Don't know what I wrote before or what other's shared, just looked at it, and it spoke to me.

Such a true statement, certainly it was true for me and kept me sick for a long time. I said those words repeatedly. Again, it was always about the husband(s), parents, son, siblings, co-workers, etc. If you had a boss like mine, if you had a husband like mine who likes to use his fists, if you had my life, you would drink too. I am so stressed, all I want to do is sleep, hide in my bed and make the world go away.

I don't want to think, feel, see, or deal with anything, poor, poor me, POUR me another one or pop a few pills, and if that didn't work I would pop some Gravol, the candy that topped off everything and made it all work faster.

I have pain, we all have pain whether it is physical mental, emotional or spiritual. It is how we handle it that matters. Just complaining and doing nothing about it doesn't get me very far. I try to share how I handle it, what I do with it and my feelings when I get it, with the hope that someone who is hurting will try to do what I did and it may help them too. That is why I opened my groups "The Five As" a support group for people who suffer chronic pain with focus on fibromyalgia. My pain purpose is to let people know that the 12 Steps can help with pain too.

Perhaps my thinking on pain was because of my mother who suffered for years and died at the age of 40, 28 days before her 41st birthday. She didn't know about Al-Anon. I firmly believe she too had fibromyalgia. Everyone thought she had a thinking problem more than a physical one. If you have fibromyalgia, you know that the pain is very real.

When I get on my pity party, I try to get out of self and help others. When I am heading there or in it and go out, inevidably, my God puts someone in my path to show me that I have a lot to be grateful for and many are far worse off than I am. The thing with me is that I don't look sick. Mind you prior to the new medicaiton, people saw the difference in me and saw the pain in my face.

It isn't just about acknowledging it, by mentioning it, it is a way for me to look at my life and look at what I am doing wrong. I always try to remember what goes around comes around and what didn't I do or say, or what did I say and do that was not spiritual and the words by-passed everyone and thing and came back to me.

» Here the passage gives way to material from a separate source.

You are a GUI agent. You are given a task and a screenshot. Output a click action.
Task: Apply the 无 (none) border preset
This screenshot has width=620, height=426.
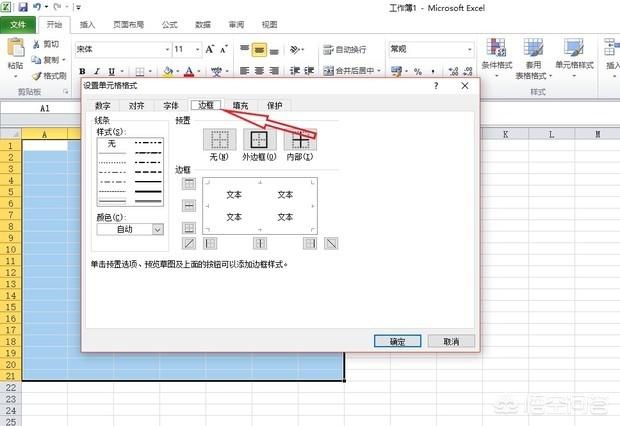point(219,141)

When I write things out I can see when I am on that pity party or whether I am judgmental or whether I am just full of myself and my own importance. My God has given me a lot of awareness and the reality of a situation pops up and it just looks me in the face until I do something about it.

I will really miss being able to post when I start working. I have a feeling although I will be working in an internet cafe, I won't have the same amount of time on the internet. Not sure of the changes they have made or whether they have more in store for me. That is good, it helps me to get out of my small space and be with others.

Always a good way to get of the band wagon, and play a different tune.